_Problem description:_
From the data below, give the number of lines holding the word "computer", with nothing else added.

--- START ---

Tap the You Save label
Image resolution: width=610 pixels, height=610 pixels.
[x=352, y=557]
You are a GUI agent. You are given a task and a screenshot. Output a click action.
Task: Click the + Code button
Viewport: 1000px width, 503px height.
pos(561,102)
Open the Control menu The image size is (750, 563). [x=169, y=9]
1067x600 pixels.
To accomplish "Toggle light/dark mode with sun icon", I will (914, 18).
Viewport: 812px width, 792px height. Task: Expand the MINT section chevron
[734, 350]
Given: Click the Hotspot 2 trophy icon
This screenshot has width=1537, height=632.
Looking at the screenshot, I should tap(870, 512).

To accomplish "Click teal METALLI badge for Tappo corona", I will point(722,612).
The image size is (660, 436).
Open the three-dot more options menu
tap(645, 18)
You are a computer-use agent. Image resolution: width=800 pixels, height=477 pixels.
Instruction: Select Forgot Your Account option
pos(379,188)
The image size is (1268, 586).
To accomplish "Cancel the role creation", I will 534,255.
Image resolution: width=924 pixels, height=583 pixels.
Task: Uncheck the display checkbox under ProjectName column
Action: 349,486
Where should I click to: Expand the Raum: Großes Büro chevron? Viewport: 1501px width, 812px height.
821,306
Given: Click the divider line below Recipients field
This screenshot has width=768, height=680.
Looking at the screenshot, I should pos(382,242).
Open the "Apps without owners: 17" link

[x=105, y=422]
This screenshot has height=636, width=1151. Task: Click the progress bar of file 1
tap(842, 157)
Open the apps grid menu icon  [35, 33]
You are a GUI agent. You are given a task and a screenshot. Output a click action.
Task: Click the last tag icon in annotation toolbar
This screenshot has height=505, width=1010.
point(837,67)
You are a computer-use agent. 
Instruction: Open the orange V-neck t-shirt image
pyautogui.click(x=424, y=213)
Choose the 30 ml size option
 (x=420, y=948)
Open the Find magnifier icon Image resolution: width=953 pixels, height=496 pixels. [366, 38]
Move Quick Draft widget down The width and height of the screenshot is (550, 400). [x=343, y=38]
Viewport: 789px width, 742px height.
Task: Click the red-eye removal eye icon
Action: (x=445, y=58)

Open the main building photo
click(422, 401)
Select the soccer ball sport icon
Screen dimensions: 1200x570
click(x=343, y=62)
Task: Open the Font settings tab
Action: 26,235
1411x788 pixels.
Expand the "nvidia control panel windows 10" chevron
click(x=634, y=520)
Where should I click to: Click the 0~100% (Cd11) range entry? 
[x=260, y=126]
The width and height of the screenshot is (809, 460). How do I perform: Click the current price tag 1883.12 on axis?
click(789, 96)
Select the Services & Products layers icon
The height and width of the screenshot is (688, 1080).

--- END ---

_Written solution:_
2